This is a great piece of content and what I find interesting is that you mention that for hard tacky rubbers you prefer koto/spruce rather than limba/ayous. What's nice about this is that you are more of the FZD school and if you look at Wang Chuqin / Ma long then that's more my school and why I prefer the softer more flexible limba with ayous combo instead of the crispier, harder/stiffer, bouncier koto + spruce
I wasn't always in that "school"

Although the last blades that I used with 38 mm balls and speed glue were heavy Persson Powerplays with tacky rubbers on FH

When I started to play again some years ago I used a Tibhar Lebesson, tried my Powerplays again and also lot of other blades (and still do

) to find the right combination of feeling and speed/performance characteristics with the 40 mm ABS balls. Especially since I focused a lot on improving my backhand (inspired by FZD). YEOs were the intermediate step to Viscaria-type blades that I use now.
People often don't think about that so it's good to mention it. Both setups can have hard tacky rubbers on FH and tensor like or hybrids on BH, and both work great, but will produce different looper play styles, matter of preference I think.

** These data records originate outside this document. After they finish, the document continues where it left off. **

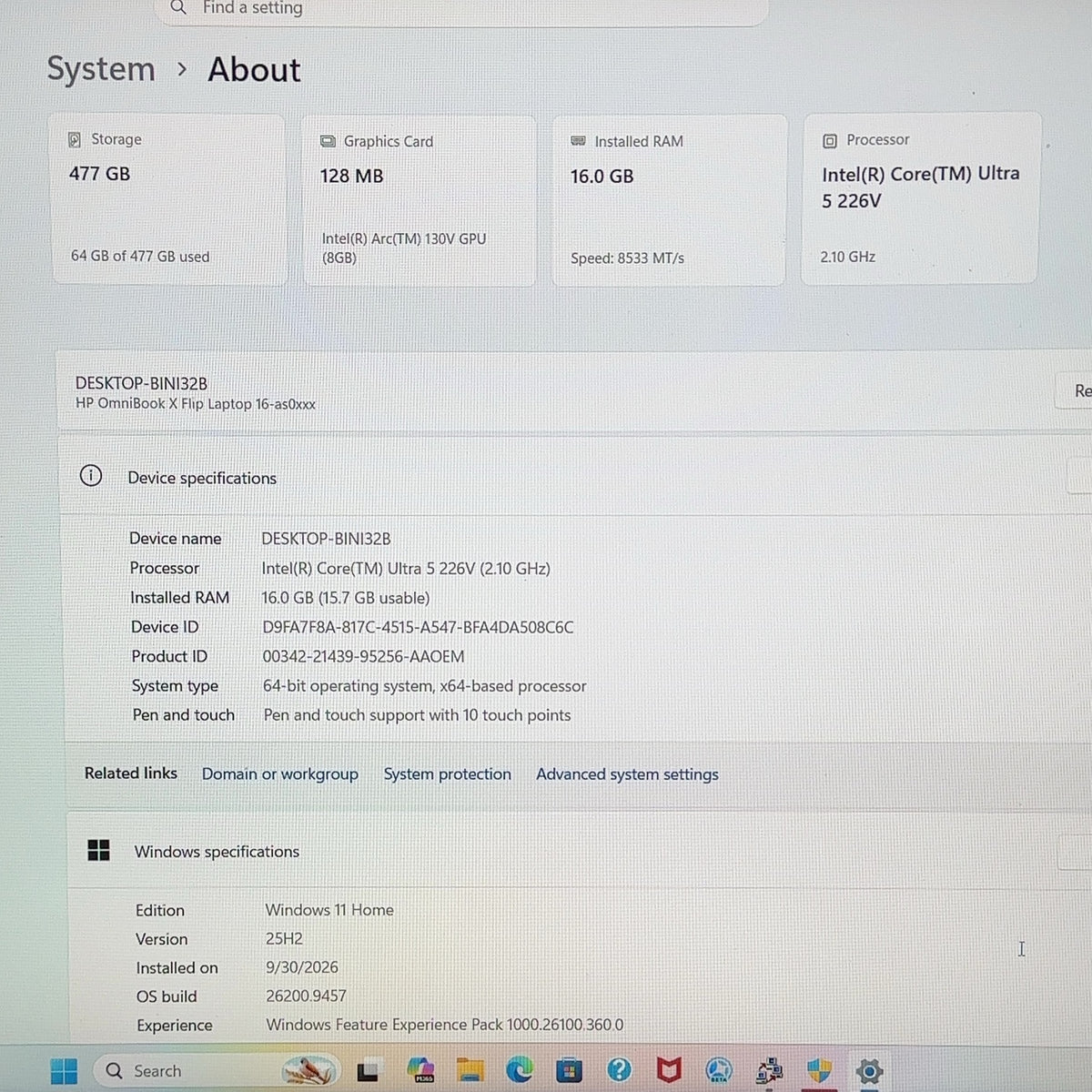
Task: Open the Graphics Card info card
Action: pyautogui.click(x=420, y=200)
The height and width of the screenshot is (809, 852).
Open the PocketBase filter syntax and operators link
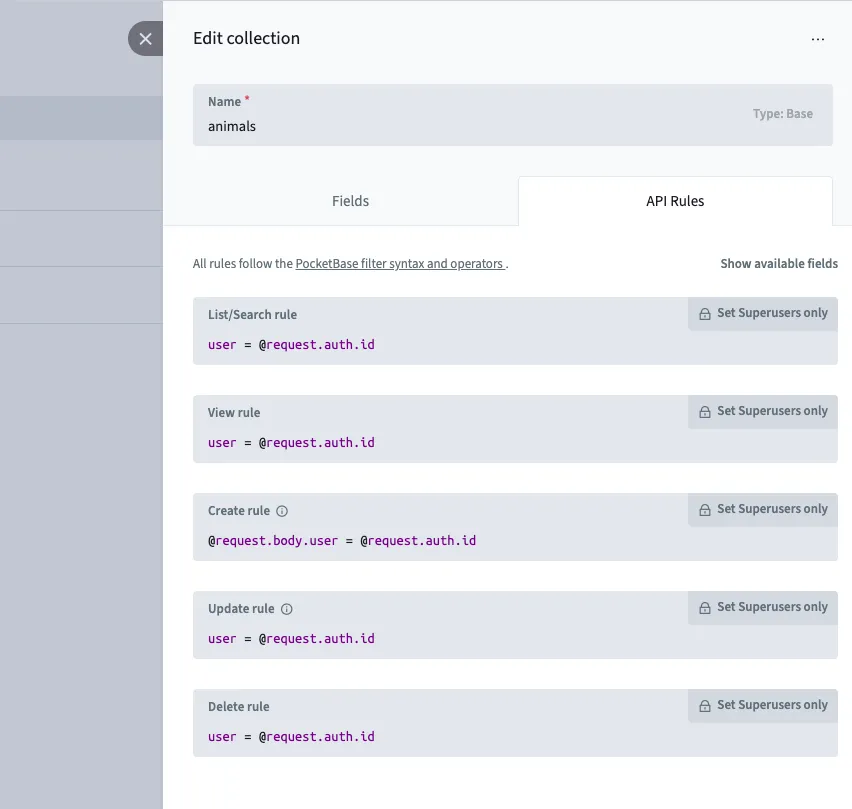point(398,263)
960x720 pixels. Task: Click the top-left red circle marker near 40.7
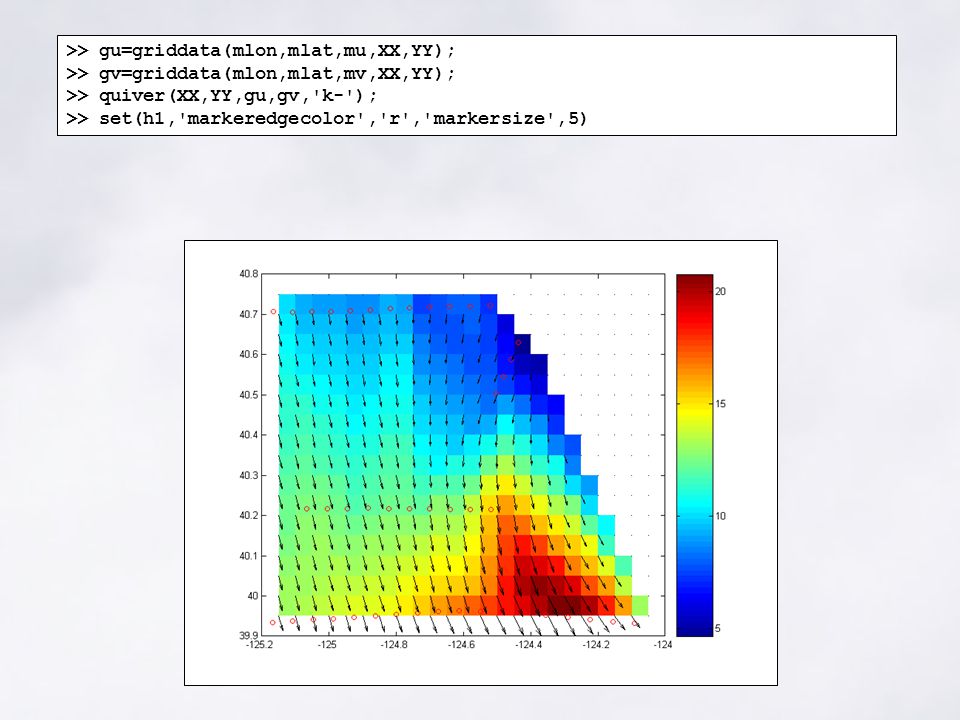click(273, 312)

Somewhat an acquired taste I would guess. I know that I can get more spin out of an all-wood blade or for that matter typical inner-carbon blade with limba outer plies compared to outer-carbon or hardwood blades but I like and use this "extra" speed from the blade on BH a lot. Could write more but this post is already a lot OT
I have not tried the avalox500/Hadraw 5 so how does it play in your opinion
@ttarc ? Like a slower viscaria in a way? Or totally different despite the use of koto as outer? I always wanted to try Hadraw but never had the chance so far haha...

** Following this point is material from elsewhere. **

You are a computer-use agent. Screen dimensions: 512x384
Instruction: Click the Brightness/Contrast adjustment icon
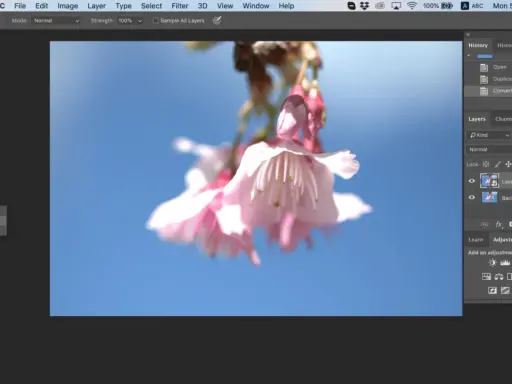[x=492, y=263]
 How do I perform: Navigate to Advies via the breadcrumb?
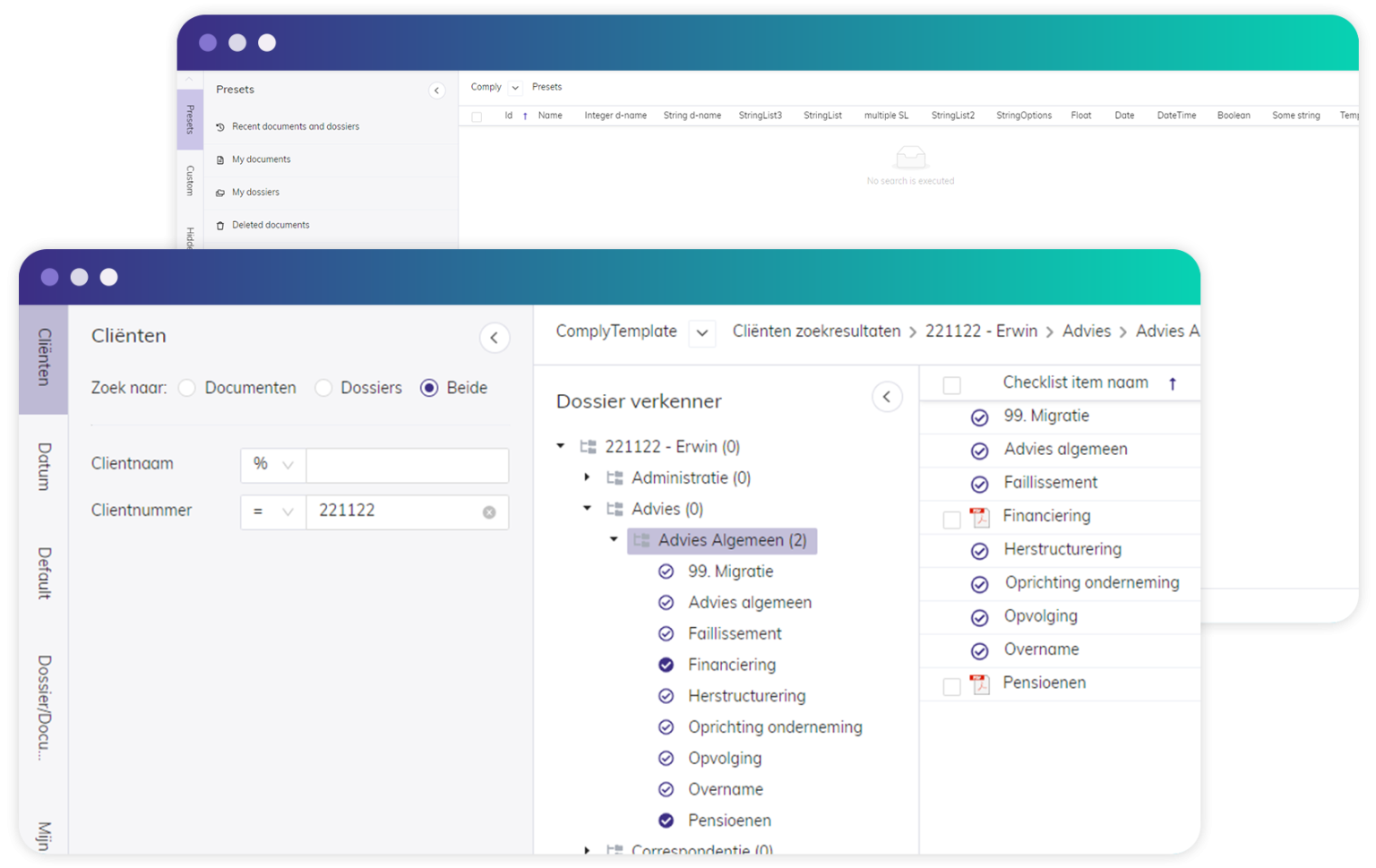(1087, 331)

I tried a Hadraw 5 briefly in a Butterfly store and I do not know how the older blades (SK, VK, VR and some more) in that series played. Otherwise I found it to be quite similar to other blades of this construction. Crisper than typical all-wood blades with limba top plies, quite catapulty and bouncy. This can help when using slower, linear rubbers like H3 or can be too much when using bouncy tensor rubbers. In short: Not as crisp as a Viscaria nor as some hardwood blades (e.g. YEO, Rosewood 5) and not as linear (and of course not as fast as a Viscaria).
Btw. this non-linearity is not the same that I experienced with my Butterfly Falcima (koto, koto, kiri, koto, koto). The Falcima speeds up a lot when hitting/looping hard (balsa like) but produces less spin even compared to outer-carbon blades.